A briga por formatos é outro grande entrave para o mercado se popularizar. Cerca de 70% dos livros disponíveis na Gato Sabido são em PDF, mas o formato que pode ser lido na maioria dos tablets é o ePub, com um custo entre R$ 200,00 e R$ 300,00 para a conversão, e possui a capacidade de adaptar-se às diferentes telas. Para proteger-se do compartilhamento ilegal de arquivos, a maioria das editoras tem utilizado o DRM (Digital Rights Management), produzido pela Adobe. Com ele, é preciso criar uma conta e, além de baixar o arquivo para o computador, transferir para o aparelho. “É uma maneira que encontramos nesse momento para proteger o livro, mas com certeza esse sistema deve evoluir no futuro. O DRM não é uma coisa muito esperta, por que torna o processo de compra muito complicado e, enquanto isto for difícil, o produto não vai se espalhar”, conta Marina Ferreira, responsável pelo setor de e-books da L&PM.
Em sala de aula
Pensar os eBooks apenas como literatura, digamos, “trivial”, é esquecer as possibilidades que os aparelhos disponibilizam. Com formatos novos, em plena evolução, como o ePub3, baseado em HTML5 – que proporciona melhor suporte para vídeo, áudio, scripting e interatividade digital – novas portas se abrem para a experiência de ler.

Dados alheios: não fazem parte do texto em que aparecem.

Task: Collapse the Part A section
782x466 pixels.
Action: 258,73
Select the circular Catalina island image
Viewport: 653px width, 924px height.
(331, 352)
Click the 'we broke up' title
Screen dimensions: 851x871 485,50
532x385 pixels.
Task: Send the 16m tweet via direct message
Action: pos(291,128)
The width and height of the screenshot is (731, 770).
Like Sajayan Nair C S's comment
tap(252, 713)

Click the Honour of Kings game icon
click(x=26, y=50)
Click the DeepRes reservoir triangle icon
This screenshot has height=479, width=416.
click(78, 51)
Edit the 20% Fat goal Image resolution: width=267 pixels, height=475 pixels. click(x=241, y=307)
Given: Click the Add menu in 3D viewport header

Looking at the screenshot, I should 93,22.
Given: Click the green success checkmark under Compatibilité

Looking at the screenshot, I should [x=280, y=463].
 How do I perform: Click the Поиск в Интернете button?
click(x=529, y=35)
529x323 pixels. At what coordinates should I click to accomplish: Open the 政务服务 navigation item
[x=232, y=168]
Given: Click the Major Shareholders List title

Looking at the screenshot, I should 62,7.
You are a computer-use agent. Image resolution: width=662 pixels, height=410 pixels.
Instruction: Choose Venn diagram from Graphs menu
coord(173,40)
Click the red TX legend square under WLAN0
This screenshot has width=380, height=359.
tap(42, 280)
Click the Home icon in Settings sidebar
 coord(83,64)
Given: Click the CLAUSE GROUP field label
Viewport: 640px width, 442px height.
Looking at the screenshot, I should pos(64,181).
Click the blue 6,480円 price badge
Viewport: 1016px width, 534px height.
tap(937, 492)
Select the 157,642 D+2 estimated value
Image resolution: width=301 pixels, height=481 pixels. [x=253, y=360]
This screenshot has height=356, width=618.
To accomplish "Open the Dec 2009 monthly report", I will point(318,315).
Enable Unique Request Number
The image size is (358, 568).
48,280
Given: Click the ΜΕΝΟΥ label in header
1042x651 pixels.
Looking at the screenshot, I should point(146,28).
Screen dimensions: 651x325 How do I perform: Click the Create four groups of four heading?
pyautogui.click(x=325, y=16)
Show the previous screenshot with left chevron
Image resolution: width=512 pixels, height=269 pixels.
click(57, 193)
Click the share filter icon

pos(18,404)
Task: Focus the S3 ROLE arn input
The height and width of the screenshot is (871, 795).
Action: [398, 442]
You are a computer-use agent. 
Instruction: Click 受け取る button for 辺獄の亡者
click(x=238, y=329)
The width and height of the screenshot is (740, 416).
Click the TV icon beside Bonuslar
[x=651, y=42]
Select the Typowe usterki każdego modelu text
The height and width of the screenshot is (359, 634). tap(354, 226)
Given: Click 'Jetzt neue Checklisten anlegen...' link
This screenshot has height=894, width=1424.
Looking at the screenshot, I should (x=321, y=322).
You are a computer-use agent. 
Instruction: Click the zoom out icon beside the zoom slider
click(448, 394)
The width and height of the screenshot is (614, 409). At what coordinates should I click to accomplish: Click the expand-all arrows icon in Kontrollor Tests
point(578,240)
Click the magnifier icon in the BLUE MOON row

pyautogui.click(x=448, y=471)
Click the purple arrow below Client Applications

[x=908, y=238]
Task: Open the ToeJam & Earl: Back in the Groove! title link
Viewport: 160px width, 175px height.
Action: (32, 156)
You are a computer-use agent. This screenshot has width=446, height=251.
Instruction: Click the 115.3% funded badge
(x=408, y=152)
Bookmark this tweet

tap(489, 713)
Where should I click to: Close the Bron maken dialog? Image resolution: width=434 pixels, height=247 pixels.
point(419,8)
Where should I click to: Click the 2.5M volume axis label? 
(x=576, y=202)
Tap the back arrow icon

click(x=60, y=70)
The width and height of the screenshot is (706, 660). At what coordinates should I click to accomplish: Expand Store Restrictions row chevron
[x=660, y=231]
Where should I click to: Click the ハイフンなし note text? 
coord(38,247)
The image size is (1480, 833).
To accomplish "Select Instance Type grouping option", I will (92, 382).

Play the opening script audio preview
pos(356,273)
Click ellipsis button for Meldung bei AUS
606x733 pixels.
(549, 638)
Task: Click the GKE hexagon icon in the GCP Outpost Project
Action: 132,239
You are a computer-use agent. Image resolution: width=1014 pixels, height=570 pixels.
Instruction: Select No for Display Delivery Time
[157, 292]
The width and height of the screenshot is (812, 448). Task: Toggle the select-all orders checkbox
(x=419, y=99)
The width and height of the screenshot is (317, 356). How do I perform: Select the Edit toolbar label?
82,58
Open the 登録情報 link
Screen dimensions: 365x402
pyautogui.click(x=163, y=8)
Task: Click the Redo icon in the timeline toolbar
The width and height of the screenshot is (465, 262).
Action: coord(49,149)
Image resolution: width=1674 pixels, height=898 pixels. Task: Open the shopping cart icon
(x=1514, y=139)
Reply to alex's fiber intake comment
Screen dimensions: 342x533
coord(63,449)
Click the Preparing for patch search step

O Grupo A, detentor de diversos selos editoriais de livros acadêmicos, técnicos e científicos, busca nessa possibilidade uma maneira de entregar um produto mais completo. “Hoje há uma vantagem clara: os livros clássicos de medicina são grandes e não são funcionais. No momento que ele passa para um dispositivo leve, digital, já é uma vantagem”, explica Bruno Weiblen, gerente de novos negócios da empresa.
“Mas obviamente, quando ele for pensado em outras possibilidades que essa tecnologia proporciona, vai trazer um novo nível e uma diferença que pode ser brutal entre a experiência de um Enhanced e-book (livro digital “enriquecido” com multimídia) para um livro tradicional. Isso integrado a plataformas de aprendizagem para uso em salas de aula é o que vai fazer diferença ao processo de ensino”, avalia Weiblen. A plataforma a que ele se refere é um sistema no qual alunos e professores podem compartilhar comentários e notas.
As oportunidades são muitas. Os eBooks enriquecidos também suportarão o uso de vídeos explicativos, gráficos com capacidade de o aluno realizar simulações, além de exercícios em que o professor pode acompanhar como anda o rendimento do aluno em cada assunto da aula. Em quantos anos eles farão parte das escolas, ou se a venda de e-books será rentável para editoras, só o tempo dirá.